Sun Cluster HA for NFS の障害モニターは、2 つの部分から成ります。1 つは、NFS システム障害モニターです。NFS デーモン (nfsd、mountd、statd、mountd) の監視と、問題が発生した場合の適切な処理を行います。もう 1 つは、各 NFS リソースに特有の機能です。各リソースの障害モニターは、リソースによってエクスポートされるファイルシステムを、各共有パスの状態を調べることで監視します。
NFS システム障害モニターは、NFS リソースの起動メソッドによって起動されます。この起動メソッドは、最初に NFS システム障害モニター (nfs_daemons_probe) がプロセスモニター pmfadm 下ですでに実行されているかどうかを調べます。実行されていない場合は、起動メソッドは、プロセスモニターの制御下で nfs_daemons_probe プロセスを起動します。その後、同様に、プロセスモニターの制御下でリソース障害モニター (nfs_probe) を起動します。
NFS リソースの Monitor_stop メソッドは、リソース障害モニターを停止します。また、ローカルノード上で他に NFS リソース障害モニターが実行されていない場合は、NFS システム障害モニターも停止します。
システム障害モニターは、プロセスの存在および NULL rpc 呼び出しへの応答を調べることで、rpcbind、statd、lockd、nfsd、mountd を検証します。このモニターは、次の NFS 拡張プロパティを使用します。

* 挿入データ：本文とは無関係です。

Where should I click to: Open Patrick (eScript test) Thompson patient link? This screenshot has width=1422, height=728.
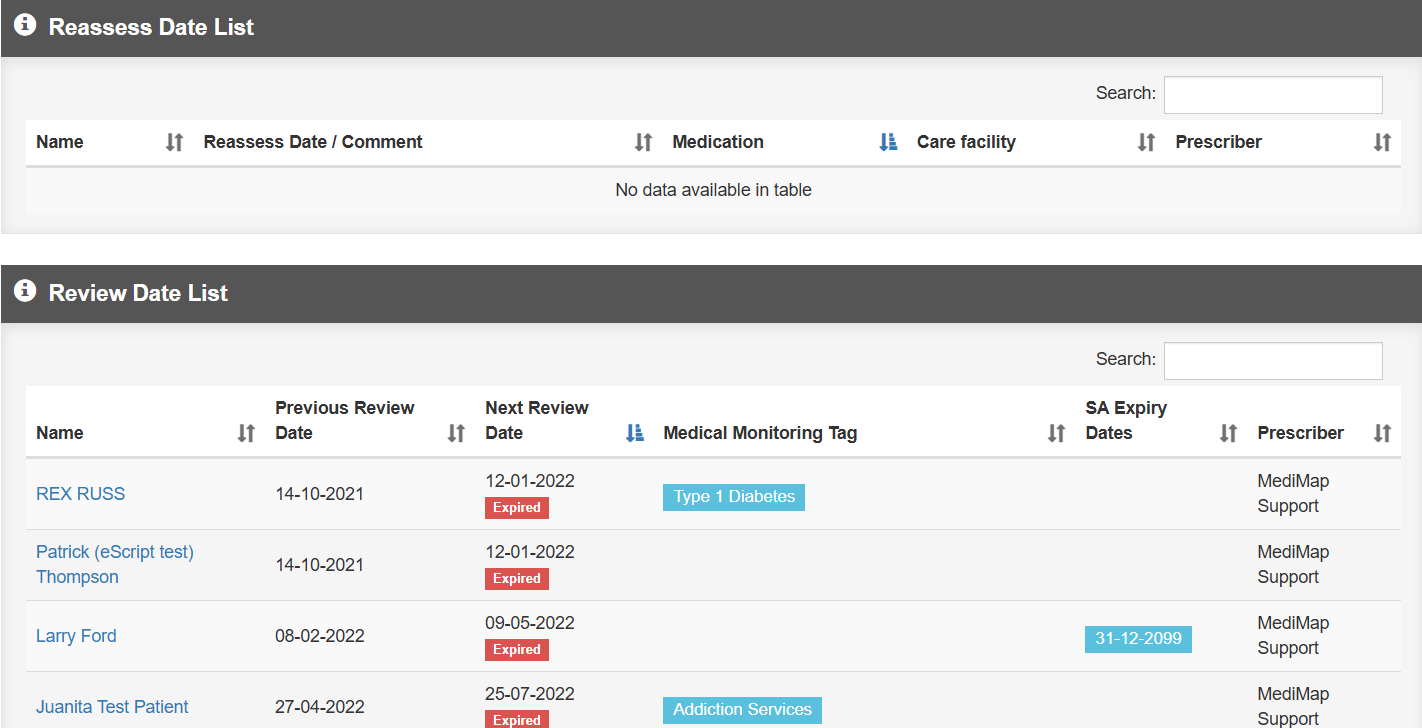pos(114,552)
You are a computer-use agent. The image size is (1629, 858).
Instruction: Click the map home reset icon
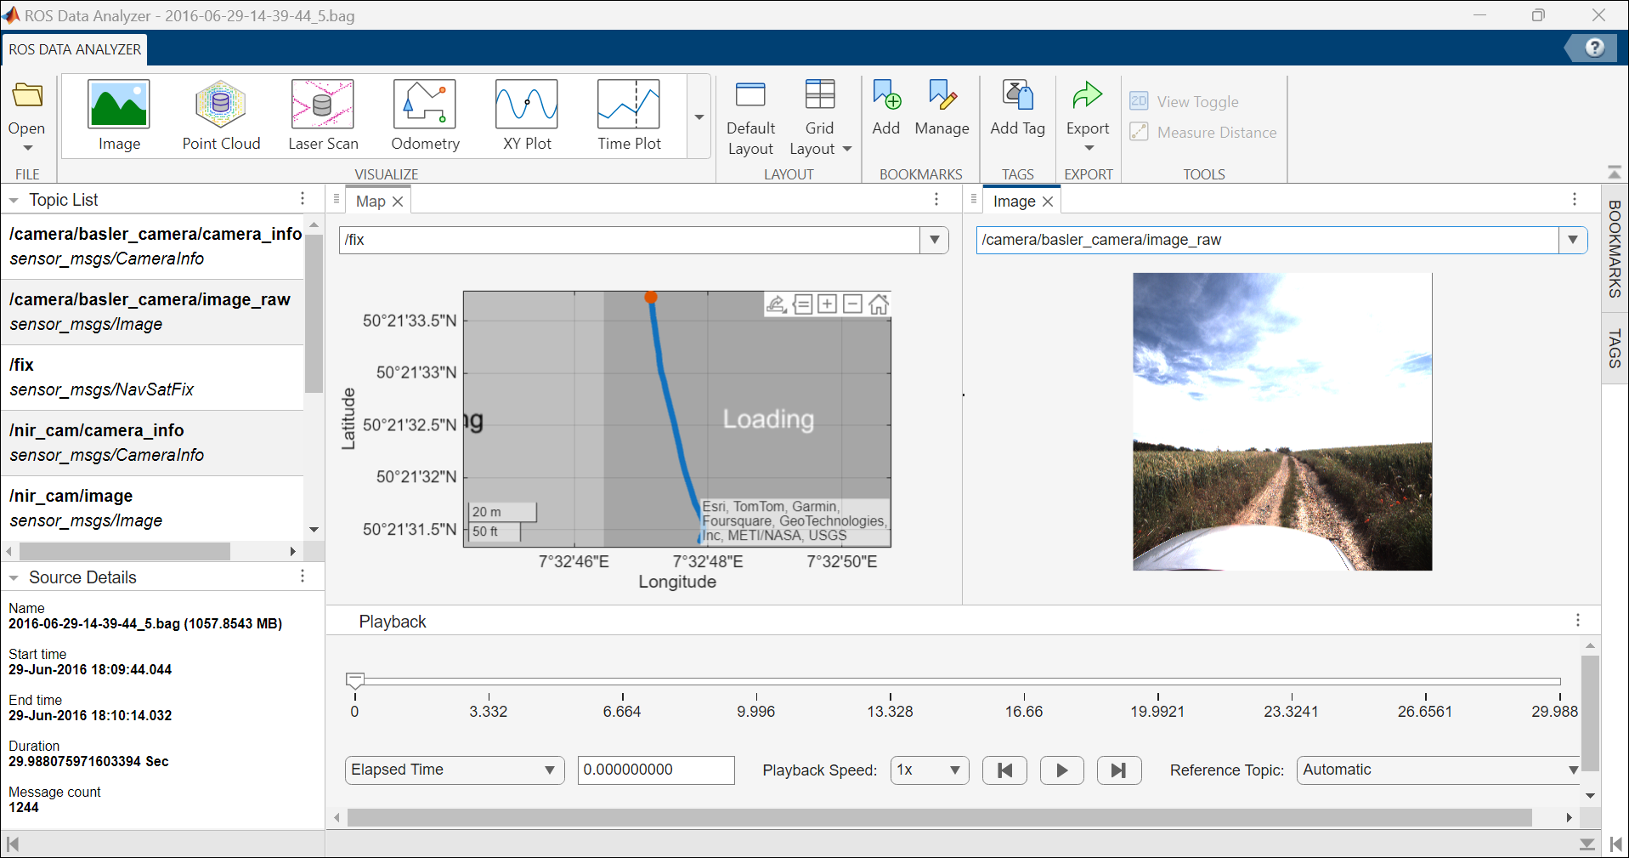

Rpcbind_nullrpc_timeout | Lockd_nullrpc_timeout |
Nfsd_nullrpc_timeout | Rpcbind_nullrpc_reboot |
Mountd_nullrpc_timeout | Nfsd_nullrpc_restart |
Statd_nullrpc_timeout |
Mountd_nullrpc_restart |
これらのプロパティについては、第 7 章「Sun Cluster HA for Network File System (NFS) のインストールと構成」を参照してください。
各システム障害モニターの検証サイクルにおいて、次のことを行います。
Cheap_probe_interval の間、休止します。
rpcbind を検証します。
プロセスが停止しており、Failover_mode=HARD の場合は、システムを再起動します。
NULL rpc 呼び出しに失敗し、Rpcbind_nullrpc_reboot=True および Failover_mode=HARD の場合は、システムを再起動します。
statd と lockd を検証します。
いずれかのデーモンが停止している場合は、両方のデーモンを再起動します。
NULL rpc 呼び出しに失敗した場合は、メッセージが syslog に記録されますが、再起動はしません。
mountd と mountd を検証します。
プロセスが停止している場合は、そのプロセスを再起動します。
NULL rpc 呼び出しに失敗し、PXFS デバイスが利用可能で拡張プロパティ Mountd_nullrpc_restart=True の場合は、mountd を再起動します。
NFS デーモンのうち、いずれかのデーモンの再起動に失敗すると、すべてのオンライン NFS リソースの状態が FAULTED に設定されます。すべての NFS デーモンが再起動され、状態が正常の場合には、リソースの状態は再び ONLINE に設定されます。
リソースモニター検証を開始する前に、すべての共有パスが dfstab ファイルから読み取られ、メモリーに格納されます。各検証サイクルでは、パスの stat() を実行することで、各繰り返しですべての共有パスが検証されます。
各リソースモニターの障害検証において、次のことを行います。
Thorough_probe_interval の間、休止します。
最後の読み取り以降に dfstab が変更されている場合は、メモリーをリフレッシュします。
パスの stat() を実行することで、すべての共有パスを各繰り返しで検証します。
問題のあるパスが見つかると、リソースの状態は FAULTED に設定されます。すべてのパスが正常に動作すると、リソースの状態は再び ONLINE になります。